*INSTRUCTIONS FOR THE TASK*: Look at each line of the listing. Copy those that hold the string "agent".

*PROVIDED ENTRIES*:
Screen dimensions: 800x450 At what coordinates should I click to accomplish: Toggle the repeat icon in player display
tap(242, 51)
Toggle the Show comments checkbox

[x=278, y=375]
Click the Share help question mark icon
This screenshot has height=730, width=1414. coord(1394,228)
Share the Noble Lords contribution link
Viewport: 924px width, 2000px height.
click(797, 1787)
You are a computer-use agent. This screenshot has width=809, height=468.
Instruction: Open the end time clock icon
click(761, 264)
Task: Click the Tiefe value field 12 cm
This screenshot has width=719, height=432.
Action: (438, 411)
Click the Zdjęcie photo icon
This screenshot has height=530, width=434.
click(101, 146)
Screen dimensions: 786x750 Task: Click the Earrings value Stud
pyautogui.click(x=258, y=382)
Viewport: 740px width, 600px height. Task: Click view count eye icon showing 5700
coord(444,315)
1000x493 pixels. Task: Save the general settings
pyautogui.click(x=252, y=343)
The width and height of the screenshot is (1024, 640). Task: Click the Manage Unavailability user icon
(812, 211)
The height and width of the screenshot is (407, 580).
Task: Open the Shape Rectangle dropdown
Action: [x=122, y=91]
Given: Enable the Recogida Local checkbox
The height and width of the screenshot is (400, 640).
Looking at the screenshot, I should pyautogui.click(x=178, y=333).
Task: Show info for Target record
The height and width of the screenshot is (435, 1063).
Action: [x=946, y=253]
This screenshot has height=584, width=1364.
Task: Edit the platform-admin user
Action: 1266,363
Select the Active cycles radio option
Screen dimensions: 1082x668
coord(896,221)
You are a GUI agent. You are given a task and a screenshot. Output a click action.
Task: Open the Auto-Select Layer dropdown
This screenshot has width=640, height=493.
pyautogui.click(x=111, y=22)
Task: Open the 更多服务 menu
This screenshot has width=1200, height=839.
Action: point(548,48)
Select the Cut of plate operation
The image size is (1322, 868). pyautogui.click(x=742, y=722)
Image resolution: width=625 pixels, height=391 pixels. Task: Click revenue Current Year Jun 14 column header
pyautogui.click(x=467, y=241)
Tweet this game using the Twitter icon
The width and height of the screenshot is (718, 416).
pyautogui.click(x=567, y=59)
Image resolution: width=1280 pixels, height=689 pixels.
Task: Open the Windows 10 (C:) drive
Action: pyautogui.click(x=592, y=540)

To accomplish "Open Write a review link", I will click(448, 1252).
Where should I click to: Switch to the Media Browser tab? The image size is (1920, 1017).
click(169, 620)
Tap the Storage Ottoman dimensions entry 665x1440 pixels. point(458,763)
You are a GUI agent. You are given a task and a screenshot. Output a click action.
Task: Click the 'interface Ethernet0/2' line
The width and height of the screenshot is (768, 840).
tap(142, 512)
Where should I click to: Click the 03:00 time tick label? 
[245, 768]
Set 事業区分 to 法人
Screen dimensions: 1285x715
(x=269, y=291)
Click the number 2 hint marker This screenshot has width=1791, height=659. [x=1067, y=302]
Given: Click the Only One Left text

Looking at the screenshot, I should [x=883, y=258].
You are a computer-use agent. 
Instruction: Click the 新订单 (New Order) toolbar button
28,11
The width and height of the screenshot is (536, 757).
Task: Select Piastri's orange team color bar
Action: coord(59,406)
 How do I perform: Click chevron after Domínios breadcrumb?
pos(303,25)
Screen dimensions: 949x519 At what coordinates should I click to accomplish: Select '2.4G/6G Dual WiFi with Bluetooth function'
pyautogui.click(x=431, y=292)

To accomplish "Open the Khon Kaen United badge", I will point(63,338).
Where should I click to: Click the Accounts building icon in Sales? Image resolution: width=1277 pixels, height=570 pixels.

*ANSWER BOX*:
You are a computer-use agent. This screenshot has width=809, height=468.
You are a GUI agent. You are given a task and a screenshot. Output a click action.
You are a GUI agent. You are given a task and a screenshot. Output a click action.
You are a computer-use agent. 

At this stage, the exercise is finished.